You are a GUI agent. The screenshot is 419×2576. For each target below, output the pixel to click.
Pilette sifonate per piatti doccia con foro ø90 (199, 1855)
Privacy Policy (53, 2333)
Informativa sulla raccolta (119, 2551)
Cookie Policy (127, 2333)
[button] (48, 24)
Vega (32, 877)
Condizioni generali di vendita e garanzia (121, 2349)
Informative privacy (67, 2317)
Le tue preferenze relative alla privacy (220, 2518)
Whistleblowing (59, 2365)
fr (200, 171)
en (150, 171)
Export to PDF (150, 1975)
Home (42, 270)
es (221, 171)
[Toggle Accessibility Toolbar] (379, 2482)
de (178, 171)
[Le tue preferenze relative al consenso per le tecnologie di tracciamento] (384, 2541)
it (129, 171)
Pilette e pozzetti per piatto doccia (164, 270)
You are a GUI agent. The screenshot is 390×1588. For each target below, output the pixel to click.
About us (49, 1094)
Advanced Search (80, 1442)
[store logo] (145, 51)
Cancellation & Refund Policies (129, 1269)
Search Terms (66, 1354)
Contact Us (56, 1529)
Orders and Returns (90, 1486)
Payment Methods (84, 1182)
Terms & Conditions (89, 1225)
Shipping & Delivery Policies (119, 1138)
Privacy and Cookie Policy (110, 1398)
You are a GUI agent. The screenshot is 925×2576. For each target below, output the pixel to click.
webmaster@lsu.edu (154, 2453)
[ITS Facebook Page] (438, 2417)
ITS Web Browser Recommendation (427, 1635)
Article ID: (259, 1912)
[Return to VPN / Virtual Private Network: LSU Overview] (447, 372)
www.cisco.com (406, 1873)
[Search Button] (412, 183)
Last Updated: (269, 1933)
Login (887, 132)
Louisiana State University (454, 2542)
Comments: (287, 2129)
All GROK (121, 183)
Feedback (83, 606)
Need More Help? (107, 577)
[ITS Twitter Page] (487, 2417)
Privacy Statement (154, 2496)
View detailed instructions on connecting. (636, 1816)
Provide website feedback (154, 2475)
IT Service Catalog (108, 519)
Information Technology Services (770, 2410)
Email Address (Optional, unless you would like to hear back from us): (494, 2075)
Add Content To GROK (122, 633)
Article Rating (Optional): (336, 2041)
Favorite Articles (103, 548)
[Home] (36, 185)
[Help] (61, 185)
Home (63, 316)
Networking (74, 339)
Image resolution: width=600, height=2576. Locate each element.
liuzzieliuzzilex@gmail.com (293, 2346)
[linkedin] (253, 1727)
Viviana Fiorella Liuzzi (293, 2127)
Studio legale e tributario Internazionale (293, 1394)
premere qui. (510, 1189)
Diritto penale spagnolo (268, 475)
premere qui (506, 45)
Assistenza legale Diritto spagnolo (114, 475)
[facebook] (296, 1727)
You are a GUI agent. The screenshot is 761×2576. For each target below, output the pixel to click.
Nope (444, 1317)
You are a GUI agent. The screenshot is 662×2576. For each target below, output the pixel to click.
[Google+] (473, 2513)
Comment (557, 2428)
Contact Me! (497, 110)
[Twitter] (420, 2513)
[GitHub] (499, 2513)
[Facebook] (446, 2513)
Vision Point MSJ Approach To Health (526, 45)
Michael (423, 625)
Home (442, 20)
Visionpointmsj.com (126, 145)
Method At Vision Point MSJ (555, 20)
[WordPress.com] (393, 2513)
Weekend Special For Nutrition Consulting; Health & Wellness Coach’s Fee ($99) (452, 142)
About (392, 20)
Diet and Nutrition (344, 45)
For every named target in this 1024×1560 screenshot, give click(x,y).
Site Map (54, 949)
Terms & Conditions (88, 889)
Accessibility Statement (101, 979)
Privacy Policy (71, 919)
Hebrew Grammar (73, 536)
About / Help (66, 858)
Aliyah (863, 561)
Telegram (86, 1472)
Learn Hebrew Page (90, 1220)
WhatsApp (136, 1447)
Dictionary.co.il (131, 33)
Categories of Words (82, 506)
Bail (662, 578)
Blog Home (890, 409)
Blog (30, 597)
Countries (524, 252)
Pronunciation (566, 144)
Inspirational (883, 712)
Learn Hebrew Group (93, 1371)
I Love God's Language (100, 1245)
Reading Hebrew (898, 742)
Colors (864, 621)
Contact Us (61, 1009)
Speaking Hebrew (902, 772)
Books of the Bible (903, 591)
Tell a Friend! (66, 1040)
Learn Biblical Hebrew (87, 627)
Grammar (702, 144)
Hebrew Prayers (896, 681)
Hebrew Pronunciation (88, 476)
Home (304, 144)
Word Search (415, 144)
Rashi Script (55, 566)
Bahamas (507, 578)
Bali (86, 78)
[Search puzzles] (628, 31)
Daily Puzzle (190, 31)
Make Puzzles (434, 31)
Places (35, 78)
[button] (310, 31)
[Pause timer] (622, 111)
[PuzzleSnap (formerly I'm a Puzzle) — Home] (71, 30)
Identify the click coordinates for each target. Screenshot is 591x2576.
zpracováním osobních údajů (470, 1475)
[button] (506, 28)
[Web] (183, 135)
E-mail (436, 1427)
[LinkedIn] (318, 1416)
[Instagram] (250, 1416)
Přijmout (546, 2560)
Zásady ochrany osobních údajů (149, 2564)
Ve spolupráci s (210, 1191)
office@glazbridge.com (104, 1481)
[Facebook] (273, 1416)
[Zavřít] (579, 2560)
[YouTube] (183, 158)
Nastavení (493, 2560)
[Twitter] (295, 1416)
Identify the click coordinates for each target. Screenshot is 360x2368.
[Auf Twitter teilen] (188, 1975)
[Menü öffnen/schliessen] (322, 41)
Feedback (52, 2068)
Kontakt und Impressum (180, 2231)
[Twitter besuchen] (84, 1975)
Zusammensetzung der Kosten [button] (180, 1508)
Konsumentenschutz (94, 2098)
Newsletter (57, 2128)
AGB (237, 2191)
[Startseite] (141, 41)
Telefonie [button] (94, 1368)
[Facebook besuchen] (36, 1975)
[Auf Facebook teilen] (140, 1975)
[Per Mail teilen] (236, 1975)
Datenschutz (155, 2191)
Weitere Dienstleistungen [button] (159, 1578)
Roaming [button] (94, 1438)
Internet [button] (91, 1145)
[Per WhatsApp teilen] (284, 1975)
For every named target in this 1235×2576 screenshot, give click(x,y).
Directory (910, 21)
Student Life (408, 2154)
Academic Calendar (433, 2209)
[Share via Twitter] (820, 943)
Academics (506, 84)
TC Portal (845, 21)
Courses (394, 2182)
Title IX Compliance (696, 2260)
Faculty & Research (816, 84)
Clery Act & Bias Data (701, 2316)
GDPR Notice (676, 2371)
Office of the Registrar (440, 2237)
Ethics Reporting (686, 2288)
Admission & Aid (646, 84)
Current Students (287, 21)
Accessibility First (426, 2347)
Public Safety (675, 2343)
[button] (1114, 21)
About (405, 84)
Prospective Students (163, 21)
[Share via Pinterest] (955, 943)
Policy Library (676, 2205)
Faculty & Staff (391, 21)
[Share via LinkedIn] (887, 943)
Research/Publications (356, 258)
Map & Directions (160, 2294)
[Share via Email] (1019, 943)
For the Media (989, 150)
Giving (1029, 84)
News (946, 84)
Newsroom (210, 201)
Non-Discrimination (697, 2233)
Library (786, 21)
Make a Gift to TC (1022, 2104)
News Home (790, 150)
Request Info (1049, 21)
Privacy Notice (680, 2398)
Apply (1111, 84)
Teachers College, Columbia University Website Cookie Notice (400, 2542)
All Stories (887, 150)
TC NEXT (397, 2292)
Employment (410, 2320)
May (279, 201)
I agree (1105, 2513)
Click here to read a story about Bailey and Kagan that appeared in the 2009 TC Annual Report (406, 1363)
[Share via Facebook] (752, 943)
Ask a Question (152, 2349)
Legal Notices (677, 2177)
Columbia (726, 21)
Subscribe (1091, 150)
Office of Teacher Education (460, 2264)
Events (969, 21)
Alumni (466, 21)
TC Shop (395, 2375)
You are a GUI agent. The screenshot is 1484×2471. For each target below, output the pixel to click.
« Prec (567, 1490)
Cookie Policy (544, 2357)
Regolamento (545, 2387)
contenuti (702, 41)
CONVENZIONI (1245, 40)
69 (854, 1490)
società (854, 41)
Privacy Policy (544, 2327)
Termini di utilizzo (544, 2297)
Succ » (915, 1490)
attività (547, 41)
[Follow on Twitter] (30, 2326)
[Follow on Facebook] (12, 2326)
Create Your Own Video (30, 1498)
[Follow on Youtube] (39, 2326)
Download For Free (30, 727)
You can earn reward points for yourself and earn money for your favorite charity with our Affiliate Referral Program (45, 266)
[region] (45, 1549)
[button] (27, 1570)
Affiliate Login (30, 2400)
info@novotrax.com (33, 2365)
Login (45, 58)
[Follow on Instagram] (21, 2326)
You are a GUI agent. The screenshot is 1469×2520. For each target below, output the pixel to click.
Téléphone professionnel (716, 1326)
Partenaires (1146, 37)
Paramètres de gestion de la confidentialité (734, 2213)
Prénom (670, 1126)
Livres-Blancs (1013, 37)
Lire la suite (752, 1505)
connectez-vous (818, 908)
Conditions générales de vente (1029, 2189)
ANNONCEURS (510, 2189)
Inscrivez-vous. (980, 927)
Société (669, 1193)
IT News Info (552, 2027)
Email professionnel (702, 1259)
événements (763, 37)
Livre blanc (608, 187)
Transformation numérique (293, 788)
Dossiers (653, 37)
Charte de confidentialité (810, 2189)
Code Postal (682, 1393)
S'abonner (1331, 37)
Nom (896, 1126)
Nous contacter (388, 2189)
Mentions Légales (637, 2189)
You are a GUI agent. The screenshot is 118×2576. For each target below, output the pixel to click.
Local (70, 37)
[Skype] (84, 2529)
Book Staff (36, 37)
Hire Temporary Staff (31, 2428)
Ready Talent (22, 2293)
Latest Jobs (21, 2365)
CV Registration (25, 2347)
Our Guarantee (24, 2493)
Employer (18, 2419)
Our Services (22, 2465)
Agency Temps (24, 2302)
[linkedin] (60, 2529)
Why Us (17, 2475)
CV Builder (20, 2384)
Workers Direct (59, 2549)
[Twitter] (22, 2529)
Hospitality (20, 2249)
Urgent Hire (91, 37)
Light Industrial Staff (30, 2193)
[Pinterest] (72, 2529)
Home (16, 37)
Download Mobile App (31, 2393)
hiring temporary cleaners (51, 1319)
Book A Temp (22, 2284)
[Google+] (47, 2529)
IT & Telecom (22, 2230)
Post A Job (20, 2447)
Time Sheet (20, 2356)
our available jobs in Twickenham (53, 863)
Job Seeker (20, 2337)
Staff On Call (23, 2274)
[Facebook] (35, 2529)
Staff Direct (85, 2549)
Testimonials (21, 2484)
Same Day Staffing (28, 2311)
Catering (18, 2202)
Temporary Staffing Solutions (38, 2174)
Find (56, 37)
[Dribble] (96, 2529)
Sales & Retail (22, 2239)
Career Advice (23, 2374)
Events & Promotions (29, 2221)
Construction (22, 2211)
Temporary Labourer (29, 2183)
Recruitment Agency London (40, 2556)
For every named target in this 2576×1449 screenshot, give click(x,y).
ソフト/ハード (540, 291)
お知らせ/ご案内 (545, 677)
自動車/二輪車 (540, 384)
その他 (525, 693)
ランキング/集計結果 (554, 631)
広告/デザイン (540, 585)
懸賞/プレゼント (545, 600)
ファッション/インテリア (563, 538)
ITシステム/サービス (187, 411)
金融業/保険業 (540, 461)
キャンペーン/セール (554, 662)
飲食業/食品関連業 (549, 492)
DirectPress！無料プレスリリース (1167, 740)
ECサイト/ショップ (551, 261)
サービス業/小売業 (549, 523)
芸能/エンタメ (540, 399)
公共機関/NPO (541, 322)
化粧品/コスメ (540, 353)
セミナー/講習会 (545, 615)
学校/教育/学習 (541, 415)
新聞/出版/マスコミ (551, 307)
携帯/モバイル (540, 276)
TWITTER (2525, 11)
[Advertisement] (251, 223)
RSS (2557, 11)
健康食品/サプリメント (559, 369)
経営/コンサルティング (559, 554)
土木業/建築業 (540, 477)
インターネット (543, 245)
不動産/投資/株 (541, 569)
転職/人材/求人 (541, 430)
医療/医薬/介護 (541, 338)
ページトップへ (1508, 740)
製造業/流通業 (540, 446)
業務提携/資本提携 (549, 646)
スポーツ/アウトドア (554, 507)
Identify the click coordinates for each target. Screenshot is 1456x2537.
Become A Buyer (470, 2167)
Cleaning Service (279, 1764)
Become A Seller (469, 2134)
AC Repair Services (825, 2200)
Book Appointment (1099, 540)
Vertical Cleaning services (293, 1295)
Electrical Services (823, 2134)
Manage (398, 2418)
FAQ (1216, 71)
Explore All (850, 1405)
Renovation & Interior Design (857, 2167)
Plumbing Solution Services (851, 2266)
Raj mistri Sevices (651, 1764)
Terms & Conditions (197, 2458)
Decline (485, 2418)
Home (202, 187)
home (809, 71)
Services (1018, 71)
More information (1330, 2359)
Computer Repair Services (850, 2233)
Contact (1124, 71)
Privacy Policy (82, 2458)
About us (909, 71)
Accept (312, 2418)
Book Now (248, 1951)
----
#### Task prompt
Extract the lines of the preceding material that run from the line with "Non-Discrimination (697, 2233)" through the line with "I agree (1105, 2513)", inclusive, reproducing them exactly and adding nothing.

#### Answer to the problem
Non-Discrimination (697, 2233)
Library (786, 21)
Make a Gift to TC (1022, 2104)
News Home (790, 150)
Request Info (1049, 21)
Privacy Notice (680, 2398)
Apply (1111, 84)
Teachers College, Columbia University Website Cookie Notice (400, 2542)
All Stories (887, 150)
TC NEXT (397, 2292)
Employment (410, 2320)
May (279, 201)
I agree (1105, 2513)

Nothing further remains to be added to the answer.